Synthetic biology in the pursuit of low-cost, effective, anti-malarial drugs

Synthetic biology is the design and construction of new biological entities such as enzymes, genetic circuits, and cells or the redesign of existing biological systems. Synthetic biology builds on the advances in molecular, cell, and systems biology and seeks to transform biology in the same way that synthesis transformed chemistry and integrated circuit design transformed computing. The element that distinguishes synthetic biology from traditional molecular and cellular biology is the focus on the design and construction of core components (parts of enzymes, genetic circuits, metabolic pathways, etc.) that can be modeled, understood, and tuned to meet specific performance criteria, and the assembly of these smaller parts and devices into larger integrated systems that solve specific problems. Just as engineers now design integrated circuits based on the known physical properties of materials and then fabricate functioning circuits and entire processors (with relatively high reliability), synthetic biologists will soon design and build engineered biological systems.
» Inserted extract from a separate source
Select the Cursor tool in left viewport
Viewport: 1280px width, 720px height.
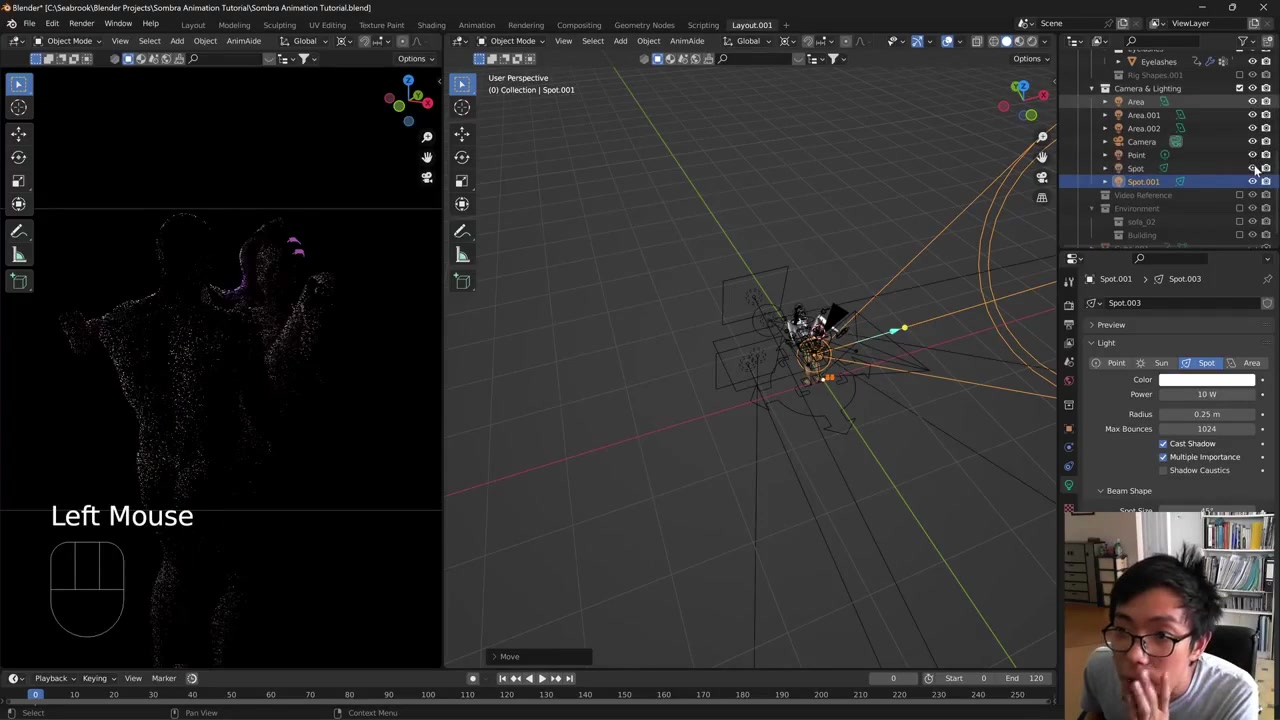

We are using synthetic biology to create inexpensive, effective, anti-malarial drugs. Currently, malaria infects 300-500 million people and causes 1-2 million deaths each year, primarily children in Africa and Asia. One of the principal obstacles to addressing this global health threat is a lack of effective, affordable drugs. The chloroquine-based drugs that were used widely in the past have lost effectiveness because the Plasmodium parasite which causes malaria has become resistant to them. The faster-acting, more effective artemisinin-based drugs – as currently produced from plant sources – are too expensive for large-scale use in the countries where they are needed most. The development of this technology will eventually reduce the cost of artemisinin-based combination therapies significantly below their current price. To reduce the cost of these drugs and make them more widely available, we have used synthetic biology to engineer microorganisms to produce artemisinin from renewable resources. I will describe the process by which we engineered production of this important drug and the prospects for translating this research to people most in need of the drug.

Presenter(s)

Jay Keasling received his B.S. in Chemistry and Biology from the University of Nebraska in 1986; his Ph. D. in Chemical Engineering from the University of Michigan in 1991; and did post-doctoral work in Biochemistry at Stanford University from 1991-1992. Keasling joined the Department of Chemical Engineering at the University of California, Berkeley as an assistant professor in 1992, where he is currently professor. Keasling is also a professor in the Department of Bioengineering at Berkeley, a faculty scientist and Director of the Physical Biosciences Division at the Lawrence Berkeley National Laboratory, and Director of the Berkeley Center for Synthetic Biology. Dr. Keasling's research focuses on engineering microorganisms for environmentally friendly synthesis of small molecules or degradation of environmental contaminants. Keasling's laboratory has engineered bacteria and yeast to produce polymers and a precursor to the anti-malarial drug artemisinin and soil microorganisms to accumulate uranium and to degrade nerve agents.